#### Supplied records
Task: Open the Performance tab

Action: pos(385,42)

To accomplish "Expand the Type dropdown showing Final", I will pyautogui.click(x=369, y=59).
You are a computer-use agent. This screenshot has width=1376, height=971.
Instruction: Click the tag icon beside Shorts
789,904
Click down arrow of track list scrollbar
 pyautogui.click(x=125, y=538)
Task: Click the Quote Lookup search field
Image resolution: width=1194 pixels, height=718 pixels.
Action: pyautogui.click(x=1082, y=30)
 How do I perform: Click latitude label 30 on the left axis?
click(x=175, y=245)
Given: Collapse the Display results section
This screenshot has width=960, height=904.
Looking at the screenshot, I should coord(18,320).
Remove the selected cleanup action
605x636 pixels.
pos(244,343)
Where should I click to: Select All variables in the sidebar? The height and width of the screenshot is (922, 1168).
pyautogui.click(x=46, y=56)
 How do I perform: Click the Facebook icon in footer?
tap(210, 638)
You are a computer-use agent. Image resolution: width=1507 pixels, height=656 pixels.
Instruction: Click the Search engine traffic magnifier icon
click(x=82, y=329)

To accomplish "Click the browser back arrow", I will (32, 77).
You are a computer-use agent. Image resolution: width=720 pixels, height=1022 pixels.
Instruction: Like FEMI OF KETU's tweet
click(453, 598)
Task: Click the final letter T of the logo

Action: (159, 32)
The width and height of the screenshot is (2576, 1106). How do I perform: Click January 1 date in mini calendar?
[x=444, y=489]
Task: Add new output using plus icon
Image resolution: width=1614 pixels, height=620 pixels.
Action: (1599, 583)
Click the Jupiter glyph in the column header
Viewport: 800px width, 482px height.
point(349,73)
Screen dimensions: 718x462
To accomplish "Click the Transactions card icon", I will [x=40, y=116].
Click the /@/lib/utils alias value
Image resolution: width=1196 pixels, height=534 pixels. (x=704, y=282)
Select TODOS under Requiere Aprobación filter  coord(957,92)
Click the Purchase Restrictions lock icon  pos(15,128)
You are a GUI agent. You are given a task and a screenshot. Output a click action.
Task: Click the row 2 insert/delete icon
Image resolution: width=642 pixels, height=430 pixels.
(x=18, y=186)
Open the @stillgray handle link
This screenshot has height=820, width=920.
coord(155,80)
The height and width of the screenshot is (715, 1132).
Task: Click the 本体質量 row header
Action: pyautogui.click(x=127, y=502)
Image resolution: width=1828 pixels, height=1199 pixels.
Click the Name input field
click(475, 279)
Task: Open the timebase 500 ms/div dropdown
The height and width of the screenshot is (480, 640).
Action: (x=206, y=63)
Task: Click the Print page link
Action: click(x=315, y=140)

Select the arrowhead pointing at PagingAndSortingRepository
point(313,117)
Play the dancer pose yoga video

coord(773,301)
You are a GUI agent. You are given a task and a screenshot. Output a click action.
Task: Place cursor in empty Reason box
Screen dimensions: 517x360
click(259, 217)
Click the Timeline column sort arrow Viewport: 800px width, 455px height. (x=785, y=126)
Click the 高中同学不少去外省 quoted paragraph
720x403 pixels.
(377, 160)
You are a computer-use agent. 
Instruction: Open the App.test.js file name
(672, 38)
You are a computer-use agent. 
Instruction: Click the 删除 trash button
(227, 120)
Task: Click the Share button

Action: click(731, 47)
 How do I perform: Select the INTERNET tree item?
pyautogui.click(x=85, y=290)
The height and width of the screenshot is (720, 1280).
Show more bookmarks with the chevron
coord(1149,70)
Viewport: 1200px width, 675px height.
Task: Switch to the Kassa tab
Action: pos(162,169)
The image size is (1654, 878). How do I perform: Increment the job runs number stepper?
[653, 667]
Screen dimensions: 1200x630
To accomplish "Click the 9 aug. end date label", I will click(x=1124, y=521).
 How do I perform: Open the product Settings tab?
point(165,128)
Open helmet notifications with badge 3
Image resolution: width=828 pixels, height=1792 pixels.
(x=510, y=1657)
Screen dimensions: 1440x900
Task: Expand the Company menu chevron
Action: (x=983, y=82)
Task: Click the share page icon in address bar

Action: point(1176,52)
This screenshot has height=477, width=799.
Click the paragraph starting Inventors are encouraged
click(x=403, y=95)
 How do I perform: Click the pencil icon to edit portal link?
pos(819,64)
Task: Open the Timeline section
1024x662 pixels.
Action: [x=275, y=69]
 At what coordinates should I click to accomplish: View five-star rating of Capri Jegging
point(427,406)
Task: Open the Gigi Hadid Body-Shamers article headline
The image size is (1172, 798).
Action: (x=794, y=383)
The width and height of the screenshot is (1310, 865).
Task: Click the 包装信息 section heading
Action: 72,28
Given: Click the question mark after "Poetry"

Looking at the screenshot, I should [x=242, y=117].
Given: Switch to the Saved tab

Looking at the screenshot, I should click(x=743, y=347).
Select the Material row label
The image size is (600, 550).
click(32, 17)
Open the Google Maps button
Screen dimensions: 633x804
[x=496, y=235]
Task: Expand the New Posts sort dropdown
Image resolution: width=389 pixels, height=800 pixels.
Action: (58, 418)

#### The problem
Only the lines from the one containing "1024x662 pixels." through the end of the material should be copied, exactly as they stand; please keep both ends.

#### Exercise solution
1024x662 pixels.
Action: [x=275, y=69]
 At what coordinates should I click to accomplish: View five-star rating of Capri Jegging
point(427,406)
Task: Open the Gigi Hadid Body-Shamers article headline
The image size is (1172, 798).
Action: (x=794, y=383)
The width and height of the screenshot is (1310, 865).
Task: Click the 包装信息 section heading
Action: 72,28
Given: Click the question mark after "Poetry"

Looking at the screenshot, I should [x=242, y=117].
Given: Switch to the Saved tab

Looking at the screenshot, I should click(x=743, y=347).
Select the Material row label
The image size is (600, 550).
click(32, 17)
Open the Google Maps button
Screen dimensions: 633x804
[x=496, y=235]
Task: Expand the New Posts sort dropdown
Image resolution: width=389 pixels, height=800 pixels.
Action: (58, 418)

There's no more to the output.